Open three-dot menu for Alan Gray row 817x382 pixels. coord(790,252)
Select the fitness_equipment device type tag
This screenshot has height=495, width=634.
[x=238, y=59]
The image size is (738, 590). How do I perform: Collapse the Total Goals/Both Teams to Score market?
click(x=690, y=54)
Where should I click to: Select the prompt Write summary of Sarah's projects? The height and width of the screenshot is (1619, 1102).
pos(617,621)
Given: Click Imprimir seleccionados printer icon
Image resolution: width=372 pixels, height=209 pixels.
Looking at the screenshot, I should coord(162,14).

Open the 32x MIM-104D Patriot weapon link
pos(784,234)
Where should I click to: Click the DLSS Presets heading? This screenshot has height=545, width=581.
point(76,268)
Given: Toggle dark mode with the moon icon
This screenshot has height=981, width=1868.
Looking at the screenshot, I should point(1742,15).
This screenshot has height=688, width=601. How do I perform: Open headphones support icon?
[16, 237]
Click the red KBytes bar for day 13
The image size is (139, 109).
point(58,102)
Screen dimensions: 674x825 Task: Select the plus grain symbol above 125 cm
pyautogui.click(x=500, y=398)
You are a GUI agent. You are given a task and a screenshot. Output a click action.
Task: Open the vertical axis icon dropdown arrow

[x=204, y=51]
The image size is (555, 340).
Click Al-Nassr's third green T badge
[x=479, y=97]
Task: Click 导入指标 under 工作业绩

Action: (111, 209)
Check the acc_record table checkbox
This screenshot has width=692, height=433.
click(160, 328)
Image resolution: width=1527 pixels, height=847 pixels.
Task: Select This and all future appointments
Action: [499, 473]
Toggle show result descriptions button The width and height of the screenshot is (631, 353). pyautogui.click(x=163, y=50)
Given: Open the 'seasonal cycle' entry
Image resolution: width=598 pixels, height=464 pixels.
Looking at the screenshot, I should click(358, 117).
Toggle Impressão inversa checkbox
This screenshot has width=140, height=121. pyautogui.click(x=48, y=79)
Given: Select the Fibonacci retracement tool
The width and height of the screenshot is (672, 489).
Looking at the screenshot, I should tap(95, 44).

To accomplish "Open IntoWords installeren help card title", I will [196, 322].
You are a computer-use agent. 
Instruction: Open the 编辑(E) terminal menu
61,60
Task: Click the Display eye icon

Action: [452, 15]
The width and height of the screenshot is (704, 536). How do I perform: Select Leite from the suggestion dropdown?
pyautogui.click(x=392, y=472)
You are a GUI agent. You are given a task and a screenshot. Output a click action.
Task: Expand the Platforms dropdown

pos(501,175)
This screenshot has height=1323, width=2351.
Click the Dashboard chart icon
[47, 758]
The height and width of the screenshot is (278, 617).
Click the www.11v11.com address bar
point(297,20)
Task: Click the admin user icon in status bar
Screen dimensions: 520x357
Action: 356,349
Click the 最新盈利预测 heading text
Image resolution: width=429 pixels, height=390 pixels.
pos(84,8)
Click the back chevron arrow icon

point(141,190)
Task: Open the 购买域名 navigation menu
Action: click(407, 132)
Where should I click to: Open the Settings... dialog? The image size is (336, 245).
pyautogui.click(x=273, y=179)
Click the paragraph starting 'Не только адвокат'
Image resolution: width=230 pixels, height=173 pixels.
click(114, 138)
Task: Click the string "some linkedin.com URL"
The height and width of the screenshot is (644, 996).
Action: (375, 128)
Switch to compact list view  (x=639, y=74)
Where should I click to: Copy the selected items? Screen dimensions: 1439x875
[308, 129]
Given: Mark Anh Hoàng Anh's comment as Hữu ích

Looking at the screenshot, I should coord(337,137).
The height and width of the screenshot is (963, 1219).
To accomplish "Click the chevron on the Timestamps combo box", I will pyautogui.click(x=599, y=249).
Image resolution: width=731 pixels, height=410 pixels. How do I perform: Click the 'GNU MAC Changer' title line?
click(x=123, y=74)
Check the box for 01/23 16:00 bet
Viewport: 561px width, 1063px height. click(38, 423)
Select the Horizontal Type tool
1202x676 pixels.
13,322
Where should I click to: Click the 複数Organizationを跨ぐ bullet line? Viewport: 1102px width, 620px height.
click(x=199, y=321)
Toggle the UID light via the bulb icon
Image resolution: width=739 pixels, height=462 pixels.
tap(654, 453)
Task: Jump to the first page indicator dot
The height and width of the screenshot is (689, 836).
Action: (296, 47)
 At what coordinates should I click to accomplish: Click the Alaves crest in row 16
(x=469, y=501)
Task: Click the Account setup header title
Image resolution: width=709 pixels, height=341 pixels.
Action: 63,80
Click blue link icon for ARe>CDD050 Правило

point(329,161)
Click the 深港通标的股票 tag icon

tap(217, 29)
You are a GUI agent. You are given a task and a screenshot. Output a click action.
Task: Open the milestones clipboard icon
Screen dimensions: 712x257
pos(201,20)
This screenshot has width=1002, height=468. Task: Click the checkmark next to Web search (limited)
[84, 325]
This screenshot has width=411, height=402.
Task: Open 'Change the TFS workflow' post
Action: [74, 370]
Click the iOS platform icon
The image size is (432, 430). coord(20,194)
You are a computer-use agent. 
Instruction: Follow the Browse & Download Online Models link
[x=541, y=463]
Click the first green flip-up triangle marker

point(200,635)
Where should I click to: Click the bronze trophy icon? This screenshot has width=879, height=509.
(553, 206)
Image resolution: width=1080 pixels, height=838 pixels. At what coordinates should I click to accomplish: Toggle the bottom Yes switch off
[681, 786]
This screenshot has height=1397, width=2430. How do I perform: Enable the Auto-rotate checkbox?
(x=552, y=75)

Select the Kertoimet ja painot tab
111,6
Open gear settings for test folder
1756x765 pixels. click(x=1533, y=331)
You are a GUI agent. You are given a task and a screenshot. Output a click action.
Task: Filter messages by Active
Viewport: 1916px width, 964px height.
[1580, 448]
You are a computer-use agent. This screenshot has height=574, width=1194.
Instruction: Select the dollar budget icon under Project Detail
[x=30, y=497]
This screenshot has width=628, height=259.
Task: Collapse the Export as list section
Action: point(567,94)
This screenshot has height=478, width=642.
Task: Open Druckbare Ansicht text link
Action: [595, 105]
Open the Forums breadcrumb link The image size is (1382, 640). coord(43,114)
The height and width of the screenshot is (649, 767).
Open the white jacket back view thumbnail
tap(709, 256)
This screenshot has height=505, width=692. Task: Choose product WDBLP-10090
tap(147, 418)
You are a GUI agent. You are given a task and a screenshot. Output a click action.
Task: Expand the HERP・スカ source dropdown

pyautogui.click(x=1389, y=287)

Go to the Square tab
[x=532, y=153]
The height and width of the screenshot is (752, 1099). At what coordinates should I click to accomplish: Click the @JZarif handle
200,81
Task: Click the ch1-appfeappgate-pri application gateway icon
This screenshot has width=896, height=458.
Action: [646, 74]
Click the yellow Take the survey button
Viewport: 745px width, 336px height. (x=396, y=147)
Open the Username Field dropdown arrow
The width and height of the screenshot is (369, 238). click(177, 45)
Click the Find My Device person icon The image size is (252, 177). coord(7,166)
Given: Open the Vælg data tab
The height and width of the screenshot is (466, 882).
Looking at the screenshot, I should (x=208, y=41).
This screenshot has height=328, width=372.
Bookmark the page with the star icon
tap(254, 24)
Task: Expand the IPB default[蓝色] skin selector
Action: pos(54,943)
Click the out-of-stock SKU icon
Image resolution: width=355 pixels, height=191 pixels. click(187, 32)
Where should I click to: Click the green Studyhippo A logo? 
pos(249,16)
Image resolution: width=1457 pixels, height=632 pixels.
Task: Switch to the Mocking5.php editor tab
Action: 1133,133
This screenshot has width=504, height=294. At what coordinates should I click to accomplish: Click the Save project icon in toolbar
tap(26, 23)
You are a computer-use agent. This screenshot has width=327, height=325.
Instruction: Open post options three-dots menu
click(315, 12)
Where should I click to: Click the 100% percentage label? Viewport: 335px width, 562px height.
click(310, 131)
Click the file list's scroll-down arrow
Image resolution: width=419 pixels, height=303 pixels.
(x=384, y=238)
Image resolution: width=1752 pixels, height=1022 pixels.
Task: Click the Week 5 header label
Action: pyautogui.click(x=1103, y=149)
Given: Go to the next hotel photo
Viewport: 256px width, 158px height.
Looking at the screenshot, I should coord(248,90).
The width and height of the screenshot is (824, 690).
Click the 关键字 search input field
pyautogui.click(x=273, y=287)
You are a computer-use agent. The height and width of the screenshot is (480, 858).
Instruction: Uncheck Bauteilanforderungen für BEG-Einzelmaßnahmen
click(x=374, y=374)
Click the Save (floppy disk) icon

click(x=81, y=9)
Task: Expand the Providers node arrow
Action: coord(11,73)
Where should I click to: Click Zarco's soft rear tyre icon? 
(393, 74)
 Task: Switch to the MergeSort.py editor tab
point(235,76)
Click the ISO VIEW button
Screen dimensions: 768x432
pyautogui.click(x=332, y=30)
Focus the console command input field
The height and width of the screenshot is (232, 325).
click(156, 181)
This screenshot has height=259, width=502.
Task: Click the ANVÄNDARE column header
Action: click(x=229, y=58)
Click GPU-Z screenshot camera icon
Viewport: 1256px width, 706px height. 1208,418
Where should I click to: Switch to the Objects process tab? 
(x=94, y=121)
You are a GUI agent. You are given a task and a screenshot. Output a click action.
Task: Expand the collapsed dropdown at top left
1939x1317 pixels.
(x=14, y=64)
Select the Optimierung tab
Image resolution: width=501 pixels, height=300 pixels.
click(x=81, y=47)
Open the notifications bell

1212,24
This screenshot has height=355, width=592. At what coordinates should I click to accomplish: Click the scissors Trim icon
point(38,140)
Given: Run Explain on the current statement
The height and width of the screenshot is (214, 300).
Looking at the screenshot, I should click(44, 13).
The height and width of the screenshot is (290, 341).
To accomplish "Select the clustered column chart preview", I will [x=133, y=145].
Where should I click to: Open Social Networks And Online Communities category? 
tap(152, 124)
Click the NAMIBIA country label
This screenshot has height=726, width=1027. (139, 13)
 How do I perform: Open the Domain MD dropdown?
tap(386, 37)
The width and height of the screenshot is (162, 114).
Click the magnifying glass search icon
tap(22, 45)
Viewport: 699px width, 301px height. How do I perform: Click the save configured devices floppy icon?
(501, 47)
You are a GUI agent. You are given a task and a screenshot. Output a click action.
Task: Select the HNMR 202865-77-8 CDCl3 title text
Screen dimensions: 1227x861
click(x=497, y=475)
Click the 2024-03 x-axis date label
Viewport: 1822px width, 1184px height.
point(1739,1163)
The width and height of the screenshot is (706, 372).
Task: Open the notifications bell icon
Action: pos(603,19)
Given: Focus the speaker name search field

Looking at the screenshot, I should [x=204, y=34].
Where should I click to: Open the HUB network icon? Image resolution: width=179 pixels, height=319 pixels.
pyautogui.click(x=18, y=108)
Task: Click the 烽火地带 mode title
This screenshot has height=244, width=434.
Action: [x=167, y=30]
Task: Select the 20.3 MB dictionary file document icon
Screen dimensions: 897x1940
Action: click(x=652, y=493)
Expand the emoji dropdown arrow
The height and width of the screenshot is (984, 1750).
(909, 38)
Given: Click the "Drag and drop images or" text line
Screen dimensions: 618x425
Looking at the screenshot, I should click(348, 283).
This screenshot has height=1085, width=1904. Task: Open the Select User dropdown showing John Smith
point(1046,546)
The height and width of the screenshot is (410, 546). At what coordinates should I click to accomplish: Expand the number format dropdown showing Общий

───

• _Written task_: Rewrite the lines from the one containing "This screenshot has width=504, height=294." through the one containing "click(315, 12)", swapping "Save project icon" for "Save file icon" and leaving everything else unchanged.

• _Written response_:
This screenshot has width=504, height=294. At what coordinates should I click to accomplish: Click the Save file icon in toolbar
tap(26, 23)
You are a computer-use agent. This screenshot has width=327, height=325.
Instruction: Open post options three-dots menu
click(315, 12)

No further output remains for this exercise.